Scottish finance minister John Swinney has responded to Standard Life's revelation that they would relocate parts of its operations to England if an independent Scotland "were to threaten" its business:
Chief Secretary to the Treasury Danny Alexander has said that the risks of Scottish independence are "becoming ever clearer". He said: "What we've seen today with Standard Life and RBS are the risks of independence becoming ever clearer."
He added: "It’s common-sense that when you have something that works there will be adverse consequences if you rip it apart. The strength and stability of the United Kingdom is the essential underpinning of Scotland’s successful financial services sector over several centuries.
"These businesses are reasonably and fairly setting out the consequences of the SNP’s dangerous, risky, and unclear plans for independence. I doubt they’ll be the last.”
First Minister Alex Salmond said Standard Life "will find Scotland a good place to do business" after the firm warned of contingency plans to relocate if an independent Scotland "were to threaten" its business.

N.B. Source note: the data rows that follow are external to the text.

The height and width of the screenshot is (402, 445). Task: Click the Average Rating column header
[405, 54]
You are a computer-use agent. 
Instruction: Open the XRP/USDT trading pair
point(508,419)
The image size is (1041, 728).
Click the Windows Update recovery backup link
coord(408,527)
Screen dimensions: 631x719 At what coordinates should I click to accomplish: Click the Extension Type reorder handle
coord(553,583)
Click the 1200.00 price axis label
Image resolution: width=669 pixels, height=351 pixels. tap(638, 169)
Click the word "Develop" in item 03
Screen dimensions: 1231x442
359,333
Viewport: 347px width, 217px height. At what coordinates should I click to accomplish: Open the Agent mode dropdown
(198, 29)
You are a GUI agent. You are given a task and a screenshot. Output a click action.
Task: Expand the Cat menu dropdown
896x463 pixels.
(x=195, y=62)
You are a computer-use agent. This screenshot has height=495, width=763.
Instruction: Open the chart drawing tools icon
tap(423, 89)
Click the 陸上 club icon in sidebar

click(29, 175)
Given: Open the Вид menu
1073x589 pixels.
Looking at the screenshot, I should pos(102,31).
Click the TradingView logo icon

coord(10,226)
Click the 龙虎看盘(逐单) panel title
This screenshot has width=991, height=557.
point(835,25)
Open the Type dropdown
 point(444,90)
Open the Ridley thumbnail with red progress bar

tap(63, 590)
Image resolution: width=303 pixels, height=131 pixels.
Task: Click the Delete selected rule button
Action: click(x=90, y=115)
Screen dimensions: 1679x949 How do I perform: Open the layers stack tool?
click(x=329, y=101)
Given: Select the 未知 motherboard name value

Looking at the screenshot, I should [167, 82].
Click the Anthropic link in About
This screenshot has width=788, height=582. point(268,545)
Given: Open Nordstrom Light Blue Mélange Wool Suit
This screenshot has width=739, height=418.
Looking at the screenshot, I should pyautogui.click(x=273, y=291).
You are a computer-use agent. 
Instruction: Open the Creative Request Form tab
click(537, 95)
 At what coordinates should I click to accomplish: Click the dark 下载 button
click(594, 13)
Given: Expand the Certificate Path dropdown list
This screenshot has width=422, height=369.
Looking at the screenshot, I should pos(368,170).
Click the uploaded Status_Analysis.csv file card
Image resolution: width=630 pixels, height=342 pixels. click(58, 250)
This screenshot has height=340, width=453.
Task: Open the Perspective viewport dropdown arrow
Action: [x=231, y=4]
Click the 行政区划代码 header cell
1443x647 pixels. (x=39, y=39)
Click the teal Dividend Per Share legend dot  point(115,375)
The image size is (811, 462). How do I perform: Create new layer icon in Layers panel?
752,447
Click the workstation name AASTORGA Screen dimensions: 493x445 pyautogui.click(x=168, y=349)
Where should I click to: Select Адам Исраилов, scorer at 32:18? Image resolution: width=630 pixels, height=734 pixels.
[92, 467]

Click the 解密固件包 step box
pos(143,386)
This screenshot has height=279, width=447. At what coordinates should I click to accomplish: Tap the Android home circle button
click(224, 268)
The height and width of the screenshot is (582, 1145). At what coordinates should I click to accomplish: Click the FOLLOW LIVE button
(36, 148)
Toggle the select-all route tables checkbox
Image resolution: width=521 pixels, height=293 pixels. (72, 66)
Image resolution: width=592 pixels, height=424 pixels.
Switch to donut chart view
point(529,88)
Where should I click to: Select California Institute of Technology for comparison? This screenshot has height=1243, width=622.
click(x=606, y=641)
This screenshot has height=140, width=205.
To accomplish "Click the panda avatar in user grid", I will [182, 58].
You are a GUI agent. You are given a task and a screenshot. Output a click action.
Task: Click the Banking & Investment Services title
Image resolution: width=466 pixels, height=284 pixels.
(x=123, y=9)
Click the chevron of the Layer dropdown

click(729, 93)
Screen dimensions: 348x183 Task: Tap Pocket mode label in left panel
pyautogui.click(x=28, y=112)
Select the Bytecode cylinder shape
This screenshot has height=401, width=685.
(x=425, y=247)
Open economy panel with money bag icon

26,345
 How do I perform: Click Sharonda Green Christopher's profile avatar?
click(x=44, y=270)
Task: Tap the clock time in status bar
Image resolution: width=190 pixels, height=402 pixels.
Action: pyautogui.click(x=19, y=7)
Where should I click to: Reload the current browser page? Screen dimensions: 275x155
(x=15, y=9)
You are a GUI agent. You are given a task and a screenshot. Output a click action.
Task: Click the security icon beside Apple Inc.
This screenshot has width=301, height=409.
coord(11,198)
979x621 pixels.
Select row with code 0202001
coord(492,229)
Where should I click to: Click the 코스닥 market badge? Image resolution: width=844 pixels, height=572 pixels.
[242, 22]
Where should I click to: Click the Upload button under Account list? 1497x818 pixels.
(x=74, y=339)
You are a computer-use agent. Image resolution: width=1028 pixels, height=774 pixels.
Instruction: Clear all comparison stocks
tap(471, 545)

Speaking during First Minister's Questions, Mr Salmond said: "That will happen first and foremost because of the excellence of the staff that's its prime asset.
"The Scottish Government puts forward the concept of a shared currency and regulatory framework, which is exactly the sort of thing that Standard Life have been calling for."
He asked, "Given the importance of Scotland as a good place which to run a business ... can this chamber not unite and have confidence that an independent Scotland and a Scotland under any constitutional framework will be exactly that?"
The Deputy Prime Minister has said Standard Life's announcement "doesn't surprise me" because of uncertainty over issues such as currency and EU membership of an independent Scotland.
Nick Clegg Clegg told BBC Radio 5 Live: "Because of the failure of the SNP to prepare for this moment and spell out what they mean by independence, it is no wonder that major employers are saying 'Maybe we can't continue with our presence north of the border'."
"I think it's right for businesses to answer questions for themselves about their own business and address themselves to their own workforce, because there are thousands of people who work for Standard Life who want to know 'What does it mean for my future..."
Standard Life's announcement today will resonate for two reasons.
Firstly, it is a huge employer in Scotland, with 5,000 staff based there - they will now be concerned for the future of their jobs.
But more than that, it is a hugely significant blow to the pro-independence "Yes" campaign.
A company with almost two hundred years of proud Scottish history says it is making plans to move parts of its business south, so concerned are they about the implications of a split in the union.
It is a real, tangible sign to undecided voters that things will change (and jobs will go) if the country splits.
Alex Salmond is a master political tactician, and he will argue that the benefits of independence will outweigh the downsides, but even he will find it tricky to spin this as anything other than a serious dent in his ambitions.
The pensions and savings firm Standard Life has outlined contingency plans to leave Scotland if Scotland votes for independence and "if anything were to threaten" its business.
In a statement, chairman Gerry Grimstone said: "Scotland has been a good place from which to run our business and to compete around the world. We very much hope that this can continue.
"But if anything were to threaten this, we will take whatever action we consider necessary – including transferring parts of our operations from Scotland – in order to ensure continuity and to protect the interests of our stakeholders."
The firm said it has 189 years of "proud heritage" in Scotland.